Tesla has announced an agreement to acquire a German battery assembly company named German ATW Automation. German ATW Automation makes battery modules and packs for automobile manufacturers like Tesla.
ATW was previously a subsidiary of Canadian ATS Automation Tooling Systems Inc, which has suffered a financial hit due to a slump in orders. ATS had previously announced that the German subsidiary had been sold to an unnamed third party. ATW and ATS have reportedly not replied to requests for comment on the sale to Tesla.
ATW’s 120 employees have completed more than 20 battery production lines for international automakers, according to information on ATS’ website. The acquisition may be part of Tesla’s efforts to ramp up its battery production capacity and reduce the cost of manufacturing battery packs for its electric vehicles over the next three years. The new battery assembly plant could be used to support Tesla’s planned vehicle manufacturing facility in Berlin.

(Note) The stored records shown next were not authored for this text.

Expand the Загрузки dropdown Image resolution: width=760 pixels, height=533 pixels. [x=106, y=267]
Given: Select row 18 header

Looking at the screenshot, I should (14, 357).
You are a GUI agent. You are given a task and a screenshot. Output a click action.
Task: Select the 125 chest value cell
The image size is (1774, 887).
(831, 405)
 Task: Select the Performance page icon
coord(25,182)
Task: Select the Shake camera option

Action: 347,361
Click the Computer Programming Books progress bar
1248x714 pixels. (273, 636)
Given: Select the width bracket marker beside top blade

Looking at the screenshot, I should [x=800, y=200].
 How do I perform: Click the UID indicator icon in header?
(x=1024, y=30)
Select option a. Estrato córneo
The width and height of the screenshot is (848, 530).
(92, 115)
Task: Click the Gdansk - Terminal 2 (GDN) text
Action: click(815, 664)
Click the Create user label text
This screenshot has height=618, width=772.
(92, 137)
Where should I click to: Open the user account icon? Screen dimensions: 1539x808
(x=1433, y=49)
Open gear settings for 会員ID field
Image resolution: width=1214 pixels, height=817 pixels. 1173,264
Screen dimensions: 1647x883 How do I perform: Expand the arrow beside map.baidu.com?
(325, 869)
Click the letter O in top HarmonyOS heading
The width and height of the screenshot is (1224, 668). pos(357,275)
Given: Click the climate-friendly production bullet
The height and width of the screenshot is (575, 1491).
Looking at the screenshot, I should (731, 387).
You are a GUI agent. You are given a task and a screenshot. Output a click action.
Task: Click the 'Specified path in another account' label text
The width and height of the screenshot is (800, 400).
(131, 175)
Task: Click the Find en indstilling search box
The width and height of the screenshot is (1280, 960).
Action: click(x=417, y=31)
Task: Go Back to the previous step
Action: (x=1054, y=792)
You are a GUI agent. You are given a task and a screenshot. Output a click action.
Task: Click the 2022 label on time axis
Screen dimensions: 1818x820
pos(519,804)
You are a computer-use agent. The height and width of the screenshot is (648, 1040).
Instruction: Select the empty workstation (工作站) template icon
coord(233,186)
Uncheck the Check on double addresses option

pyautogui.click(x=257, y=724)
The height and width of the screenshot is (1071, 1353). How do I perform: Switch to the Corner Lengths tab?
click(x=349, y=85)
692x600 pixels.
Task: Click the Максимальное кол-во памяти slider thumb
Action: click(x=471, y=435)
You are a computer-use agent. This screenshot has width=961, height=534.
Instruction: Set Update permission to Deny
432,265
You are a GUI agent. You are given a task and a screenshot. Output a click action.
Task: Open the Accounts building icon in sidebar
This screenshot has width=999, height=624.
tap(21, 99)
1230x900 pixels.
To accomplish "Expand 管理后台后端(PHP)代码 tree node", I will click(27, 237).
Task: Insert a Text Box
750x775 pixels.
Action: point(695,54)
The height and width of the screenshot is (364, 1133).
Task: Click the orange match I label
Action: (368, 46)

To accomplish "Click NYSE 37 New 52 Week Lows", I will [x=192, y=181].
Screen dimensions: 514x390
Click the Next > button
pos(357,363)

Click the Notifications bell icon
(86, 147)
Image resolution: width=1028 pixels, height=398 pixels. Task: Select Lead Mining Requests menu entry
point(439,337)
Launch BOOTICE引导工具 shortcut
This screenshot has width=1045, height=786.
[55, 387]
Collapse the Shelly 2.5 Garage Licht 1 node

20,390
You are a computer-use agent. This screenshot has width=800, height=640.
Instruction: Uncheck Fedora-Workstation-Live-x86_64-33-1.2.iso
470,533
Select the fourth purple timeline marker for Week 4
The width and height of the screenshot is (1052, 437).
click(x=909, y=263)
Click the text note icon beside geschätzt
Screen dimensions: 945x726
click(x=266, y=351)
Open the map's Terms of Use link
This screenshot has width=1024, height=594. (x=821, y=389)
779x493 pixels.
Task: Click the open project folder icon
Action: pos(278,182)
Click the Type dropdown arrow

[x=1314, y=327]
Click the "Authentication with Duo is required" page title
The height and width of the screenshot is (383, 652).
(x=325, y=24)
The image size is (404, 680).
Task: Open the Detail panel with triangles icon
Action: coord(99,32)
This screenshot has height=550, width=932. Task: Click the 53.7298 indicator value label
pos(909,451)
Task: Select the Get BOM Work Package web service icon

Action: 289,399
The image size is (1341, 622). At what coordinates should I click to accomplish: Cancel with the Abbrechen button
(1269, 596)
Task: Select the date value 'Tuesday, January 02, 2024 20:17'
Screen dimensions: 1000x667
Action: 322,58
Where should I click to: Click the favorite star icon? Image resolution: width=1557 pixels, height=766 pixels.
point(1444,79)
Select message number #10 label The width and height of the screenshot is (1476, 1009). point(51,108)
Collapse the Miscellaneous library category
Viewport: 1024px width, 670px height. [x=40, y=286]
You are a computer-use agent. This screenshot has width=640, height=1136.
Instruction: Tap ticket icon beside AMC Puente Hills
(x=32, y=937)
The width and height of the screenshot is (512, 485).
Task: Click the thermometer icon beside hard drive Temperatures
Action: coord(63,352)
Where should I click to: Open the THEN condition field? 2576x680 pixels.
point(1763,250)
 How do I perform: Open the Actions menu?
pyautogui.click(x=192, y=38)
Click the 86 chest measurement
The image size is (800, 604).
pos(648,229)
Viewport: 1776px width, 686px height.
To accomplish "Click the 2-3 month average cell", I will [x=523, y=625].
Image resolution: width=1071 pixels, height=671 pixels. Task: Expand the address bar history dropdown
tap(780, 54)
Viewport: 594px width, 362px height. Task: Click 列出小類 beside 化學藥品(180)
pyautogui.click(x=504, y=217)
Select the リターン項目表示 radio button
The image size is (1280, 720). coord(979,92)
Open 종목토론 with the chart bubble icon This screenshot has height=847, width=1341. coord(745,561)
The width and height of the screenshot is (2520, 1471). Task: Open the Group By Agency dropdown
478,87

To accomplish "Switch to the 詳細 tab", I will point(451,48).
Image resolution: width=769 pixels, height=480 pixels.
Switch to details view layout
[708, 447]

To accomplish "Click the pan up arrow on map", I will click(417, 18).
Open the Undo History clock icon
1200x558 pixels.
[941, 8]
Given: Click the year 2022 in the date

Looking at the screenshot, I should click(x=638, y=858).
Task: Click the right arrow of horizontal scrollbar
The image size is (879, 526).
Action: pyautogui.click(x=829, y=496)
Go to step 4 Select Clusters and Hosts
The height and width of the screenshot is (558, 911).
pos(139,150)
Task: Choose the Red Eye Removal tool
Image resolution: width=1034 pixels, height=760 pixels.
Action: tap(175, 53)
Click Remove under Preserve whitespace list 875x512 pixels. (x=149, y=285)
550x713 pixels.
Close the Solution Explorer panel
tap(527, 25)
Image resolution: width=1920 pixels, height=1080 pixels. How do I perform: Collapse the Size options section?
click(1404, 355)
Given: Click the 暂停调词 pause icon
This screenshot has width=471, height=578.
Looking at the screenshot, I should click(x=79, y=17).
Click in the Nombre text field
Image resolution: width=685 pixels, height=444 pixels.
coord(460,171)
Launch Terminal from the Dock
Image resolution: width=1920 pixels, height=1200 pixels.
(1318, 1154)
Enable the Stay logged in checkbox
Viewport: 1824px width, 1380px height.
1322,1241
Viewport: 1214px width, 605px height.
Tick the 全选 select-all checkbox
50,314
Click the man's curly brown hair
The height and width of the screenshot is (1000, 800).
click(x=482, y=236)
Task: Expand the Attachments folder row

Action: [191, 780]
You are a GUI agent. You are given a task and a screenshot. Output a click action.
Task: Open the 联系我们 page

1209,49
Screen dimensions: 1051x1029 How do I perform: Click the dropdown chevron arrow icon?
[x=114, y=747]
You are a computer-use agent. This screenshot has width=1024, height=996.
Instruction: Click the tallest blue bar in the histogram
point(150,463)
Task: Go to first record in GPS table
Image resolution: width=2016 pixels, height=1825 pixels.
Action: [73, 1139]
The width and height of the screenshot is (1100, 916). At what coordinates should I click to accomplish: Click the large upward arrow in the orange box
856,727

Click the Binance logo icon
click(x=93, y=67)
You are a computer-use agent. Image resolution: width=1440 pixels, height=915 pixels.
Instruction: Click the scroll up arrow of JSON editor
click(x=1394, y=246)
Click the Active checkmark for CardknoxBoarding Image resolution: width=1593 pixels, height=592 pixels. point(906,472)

Statements from Tesla indicate that it has delivered 139,300 vehicles in the third quarter of 2020 and is on track to deliver over half a million vehicles by the end of the year. Its planned future model releases include the Cybertruck, a Semi truck, and a $25,000 model that has been rumored to be capable of traveling 300 miles on a single charge. CEO Elon Musk previously canceled a model with a 250-mile range, saying that the range was likely to be “too low” to be attractive to buyers.
Cheaper, more capable batteries are likely to make all three models attractive to discerning consumers. Walmart Canada recently tripled its Semi truck order in the wake of Tesla’s announcement of an improved battery manufacturing process, which would be attractive to Walmart Canada’s efforts to reduce carbon emissions.
Tesla also announced a new “tabless” lithium-ion battery at its Battery Day event. Manufacturing the new batteries will require less water and fewer moving parts than the production of its existing batteries. Musk has indicated that innovations in battery technology for automobiles, plus investments in improved infrastructure for electric vehicles, could help his electric vehicles compete with gas-powered cars and eventually make them obsolete.
Some tech insiders did express doubts that electric vehicles would ever be suitable for long-range trips like the multi-day hauls of long-distance semi trucks, however. Bill Gates had this to say:
“The problem is that batteries are big and heavy. The more weight you’re trying to move, the more batteries you need to power the vehicle. But the more batteries you use, the more weight you add and the more power you need.”
However, this seems to leave out the fact that Tesla’s electric semi trucks can already get a range of up to 300 miles on a single charge while hauling loads that are several times heavier than the battery. That’s suitable for many of the single-day round trips conducted by retailers like Walmart.
The acquisition of German ATW Automation could simply be one of several moves that Tesla has made recently that could reduce its reliance on third parties in its supply chain and better enable the production of its improving technologies. It has also shown an interest in making its supply chain more environmentally friendly by making deals with “zero-waste” mining companies like the Canada-based Giga Metals.